(begin)

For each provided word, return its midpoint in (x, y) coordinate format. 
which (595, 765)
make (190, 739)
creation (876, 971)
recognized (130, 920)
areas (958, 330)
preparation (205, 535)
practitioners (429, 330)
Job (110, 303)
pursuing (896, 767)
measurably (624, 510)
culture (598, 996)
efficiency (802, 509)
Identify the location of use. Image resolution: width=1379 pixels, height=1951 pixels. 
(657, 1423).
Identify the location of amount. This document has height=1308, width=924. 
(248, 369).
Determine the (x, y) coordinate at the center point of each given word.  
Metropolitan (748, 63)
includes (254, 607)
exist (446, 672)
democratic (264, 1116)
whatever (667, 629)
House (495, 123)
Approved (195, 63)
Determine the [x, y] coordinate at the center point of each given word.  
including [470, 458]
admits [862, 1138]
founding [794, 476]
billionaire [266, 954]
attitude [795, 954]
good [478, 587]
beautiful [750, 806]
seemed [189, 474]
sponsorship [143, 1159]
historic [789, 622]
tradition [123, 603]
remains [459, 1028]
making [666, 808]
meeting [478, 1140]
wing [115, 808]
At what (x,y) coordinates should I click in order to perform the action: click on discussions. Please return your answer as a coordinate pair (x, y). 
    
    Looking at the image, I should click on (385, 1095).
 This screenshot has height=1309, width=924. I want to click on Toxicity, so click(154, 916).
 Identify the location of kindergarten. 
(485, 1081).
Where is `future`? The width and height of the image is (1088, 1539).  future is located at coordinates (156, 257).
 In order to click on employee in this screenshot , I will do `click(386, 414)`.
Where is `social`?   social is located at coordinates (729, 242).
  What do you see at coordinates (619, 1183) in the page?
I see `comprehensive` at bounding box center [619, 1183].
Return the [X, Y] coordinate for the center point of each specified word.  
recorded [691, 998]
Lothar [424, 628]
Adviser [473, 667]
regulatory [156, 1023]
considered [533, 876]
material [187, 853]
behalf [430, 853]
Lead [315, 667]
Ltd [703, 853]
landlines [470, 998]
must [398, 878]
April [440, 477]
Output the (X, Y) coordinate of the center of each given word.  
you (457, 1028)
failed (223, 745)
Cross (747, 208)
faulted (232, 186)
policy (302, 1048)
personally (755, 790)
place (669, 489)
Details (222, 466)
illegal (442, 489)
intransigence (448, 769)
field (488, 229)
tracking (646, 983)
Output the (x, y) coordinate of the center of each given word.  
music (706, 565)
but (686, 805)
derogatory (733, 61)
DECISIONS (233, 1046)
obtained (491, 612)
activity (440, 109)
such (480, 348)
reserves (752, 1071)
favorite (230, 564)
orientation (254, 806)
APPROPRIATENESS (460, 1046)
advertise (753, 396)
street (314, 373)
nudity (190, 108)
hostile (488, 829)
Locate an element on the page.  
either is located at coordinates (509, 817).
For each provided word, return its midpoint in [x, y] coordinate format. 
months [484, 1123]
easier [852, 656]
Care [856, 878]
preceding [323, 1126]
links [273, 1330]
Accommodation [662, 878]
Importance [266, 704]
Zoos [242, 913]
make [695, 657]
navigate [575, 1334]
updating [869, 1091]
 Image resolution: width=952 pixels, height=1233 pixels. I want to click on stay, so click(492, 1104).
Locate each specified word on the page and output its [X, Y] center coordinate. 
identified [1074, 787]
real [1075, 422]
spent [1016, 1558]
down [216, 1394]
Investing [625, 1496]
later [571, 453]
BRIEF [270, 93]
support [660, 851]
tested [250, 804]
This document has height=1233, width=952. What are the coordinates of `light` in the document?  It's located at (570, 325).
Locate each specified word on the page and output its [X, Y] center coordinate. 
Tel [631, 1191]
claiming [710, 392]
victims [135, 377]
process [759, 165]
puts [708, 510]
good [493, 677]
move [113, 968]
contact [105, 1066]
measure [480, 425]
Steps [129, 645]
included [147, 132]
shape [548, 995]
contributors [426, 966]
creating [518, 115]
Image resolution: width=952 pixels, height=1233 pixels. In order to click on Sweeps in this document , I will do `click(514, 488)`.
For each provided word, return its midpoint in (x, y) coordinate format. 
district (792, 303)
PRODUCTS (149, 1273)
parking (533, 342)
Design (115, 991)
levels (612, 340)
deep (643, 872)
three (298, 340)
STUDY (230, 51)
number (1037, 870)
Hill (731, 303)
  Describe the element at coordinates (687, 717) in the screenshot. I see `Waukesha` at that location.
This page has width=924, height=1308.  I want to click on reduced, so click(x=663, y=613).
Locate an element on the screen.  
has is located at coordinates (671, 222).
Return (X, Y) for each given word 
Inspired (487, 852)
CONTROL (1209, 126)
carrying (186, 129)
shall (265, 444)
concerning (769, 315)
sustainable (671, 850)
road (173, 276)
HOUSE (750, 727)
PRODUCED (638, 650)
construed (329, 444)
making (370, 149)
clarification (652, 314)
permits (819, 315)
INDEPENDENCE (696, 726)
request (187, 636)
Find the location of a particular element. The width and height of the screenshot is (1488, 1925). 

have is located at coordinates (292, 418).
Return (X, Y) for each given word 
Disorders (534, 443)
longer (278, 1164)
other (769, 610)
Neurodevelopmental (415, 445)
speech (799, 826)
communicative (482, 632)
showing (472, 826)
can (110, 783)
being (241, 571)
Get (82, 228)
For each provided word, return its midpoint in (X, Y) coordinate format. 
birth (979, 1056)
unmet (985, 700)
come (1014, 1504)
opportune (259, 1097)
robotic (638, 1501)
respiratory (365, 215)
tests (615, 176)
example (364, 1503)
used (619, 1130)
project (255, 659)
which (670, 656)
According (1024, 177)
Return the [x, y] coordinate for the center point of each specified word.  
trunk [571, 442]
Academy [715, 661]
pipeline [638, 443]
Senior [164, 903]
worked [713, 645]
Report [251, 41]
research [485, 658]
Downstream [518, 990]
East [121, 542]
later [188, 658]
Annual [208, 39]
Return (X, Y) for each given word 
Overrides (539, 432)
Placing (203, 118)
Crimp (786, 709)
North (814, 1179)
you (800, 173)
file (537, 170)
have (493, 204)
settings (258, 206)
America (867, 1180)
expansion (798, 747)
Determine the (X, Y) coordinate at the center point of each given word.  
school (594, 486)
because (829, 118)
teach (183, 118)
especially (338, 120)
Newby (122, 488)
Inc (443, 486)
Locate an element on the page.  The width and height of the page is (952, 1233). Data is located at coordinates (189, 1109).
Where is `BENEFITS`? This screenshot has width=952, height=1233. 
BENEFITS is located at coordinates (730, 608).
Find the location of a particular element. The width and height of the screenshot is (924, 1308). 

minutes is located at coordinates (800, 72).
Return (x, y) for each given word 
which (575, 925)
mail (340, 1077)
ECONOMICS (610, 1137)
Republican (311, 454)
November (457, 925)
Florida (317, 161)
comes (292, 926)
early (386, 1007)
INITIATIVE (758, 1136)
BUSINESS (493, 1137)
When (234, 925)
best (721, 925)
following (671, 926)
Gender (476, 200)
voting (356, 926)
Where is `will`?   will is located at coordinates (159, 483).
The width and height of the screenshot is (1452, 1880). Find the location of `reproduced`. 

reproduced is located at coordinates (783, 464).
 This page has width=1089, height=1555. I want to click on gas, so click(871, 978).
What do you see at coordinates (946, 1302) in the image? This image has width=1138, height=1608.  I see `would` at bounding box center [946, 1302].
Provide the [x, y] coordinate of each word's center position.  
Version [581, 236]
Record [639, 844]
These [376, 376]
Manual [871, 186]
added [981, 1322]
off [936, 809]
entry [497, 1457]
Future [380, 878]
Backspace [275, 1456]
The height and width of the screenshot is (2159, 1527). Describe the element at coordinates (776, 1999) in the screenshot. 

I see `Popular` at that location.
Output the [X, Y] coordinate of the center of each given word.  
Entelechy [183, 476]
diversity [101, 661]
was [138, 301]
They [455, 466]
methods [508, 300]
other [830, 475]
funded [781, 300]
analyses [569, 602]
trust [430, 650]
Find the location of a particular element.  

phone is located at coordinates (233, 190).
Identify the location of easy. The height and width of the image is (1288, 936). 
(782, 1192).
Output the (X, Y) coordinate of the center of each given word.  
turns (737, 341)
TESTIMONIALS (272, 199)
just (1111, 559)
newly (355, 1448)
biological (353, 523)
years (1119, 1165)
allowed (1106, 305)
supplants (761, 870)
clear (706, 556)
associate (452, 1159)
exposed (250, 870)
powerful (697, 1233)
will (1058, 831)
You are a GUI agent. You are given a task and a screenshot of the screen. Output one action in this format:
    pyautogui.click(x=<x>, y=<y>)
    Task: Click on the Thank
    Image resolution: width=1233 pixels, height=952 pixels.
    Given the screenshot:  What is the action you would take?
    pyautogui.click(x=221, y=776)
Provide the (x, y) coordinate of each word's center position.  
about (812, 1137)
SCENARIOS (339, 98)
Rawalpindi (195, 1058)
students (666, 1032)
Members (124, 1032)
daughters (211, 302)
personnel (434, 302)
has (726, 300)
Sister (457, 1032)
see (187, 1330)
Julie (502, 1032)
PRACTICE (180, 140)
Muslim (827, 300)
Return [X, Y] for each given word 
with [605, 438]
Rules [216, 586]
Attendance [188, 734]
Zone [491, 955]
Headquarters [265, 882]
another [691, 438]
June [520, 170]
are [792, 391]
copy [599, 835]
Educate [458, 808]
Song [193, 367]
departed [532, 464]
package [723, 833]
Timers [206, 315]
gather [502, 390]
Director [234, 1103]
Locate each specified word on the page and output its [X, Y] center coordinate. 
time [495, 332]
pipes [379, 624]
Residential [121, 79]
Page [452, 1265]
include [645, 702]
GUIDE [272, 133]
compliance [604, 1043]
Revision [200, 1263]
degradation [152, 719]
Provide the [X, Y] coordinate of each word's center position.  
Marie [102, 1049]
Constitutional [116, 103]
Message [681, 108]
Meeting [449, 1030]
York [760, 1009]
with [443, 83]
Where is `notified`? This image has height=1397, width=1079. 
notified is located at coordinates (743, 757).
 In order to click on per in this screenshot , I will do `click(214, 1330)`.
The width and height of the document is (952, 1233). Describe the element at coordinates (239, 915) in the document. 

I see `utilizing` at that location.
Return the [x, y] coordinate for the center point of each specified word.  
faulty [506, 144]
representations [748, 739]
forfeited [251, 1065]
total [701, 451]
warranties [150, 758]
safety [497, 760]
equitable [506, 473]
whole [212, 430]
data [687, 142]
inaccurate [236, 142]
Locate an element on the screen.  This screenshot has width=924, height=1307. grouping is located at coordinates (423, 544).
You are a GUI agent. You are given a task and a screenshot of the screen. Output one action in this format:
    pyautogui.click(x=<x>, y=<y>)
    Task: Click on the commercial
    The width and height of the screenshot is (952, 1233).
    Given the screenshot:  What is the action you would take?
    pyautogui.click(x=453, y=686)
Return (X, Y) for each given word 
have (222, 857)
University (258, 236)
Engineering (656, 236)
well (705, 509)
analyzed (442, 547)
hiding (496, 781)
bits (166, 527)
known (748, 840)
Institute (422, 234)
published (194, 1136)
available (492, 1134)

(end)

## [AIM]
Convert the stretch of the listing from the line containing "was [138, 301]" through the line containing "will (1058, 831)" into a JSON list of strings, one string per line, leaving out blank lines.

## [EXERCISE SOLUTION]
[
  "was [138, 301]",
  "They [455, 466]",
  "methods [508, 300]",
  "other [830, 475]",
  "funded [781, 300]",
  "analyses [569, 602]",
  "trust [430, 650]",
  "Find the location of a particular element.  ",
  "phone is located at coordinates (233, 190).",
  "Identify the location of easy. The height and width of the image is (1288, 936). ",
  "(782, 1192).",
  "Output the (X, Y) coordinate of the center of each given word.  ",
  "turns (737, 341)",
  "TESTIMONIALS (272, 199)",
  "just (1111, 559)",
  "newly (355, 1448)",
  "biological (353, 523)",
  "years (1119, 1165)",
  "allowed (1106, 305)",
  "supplants (761, 870)",
  "clear (706, 556)",
  "associate (452, 1159)",
  "exposed (250, 870)",
  "powerful (697, 1233)",
  "will (1058, 831)"
]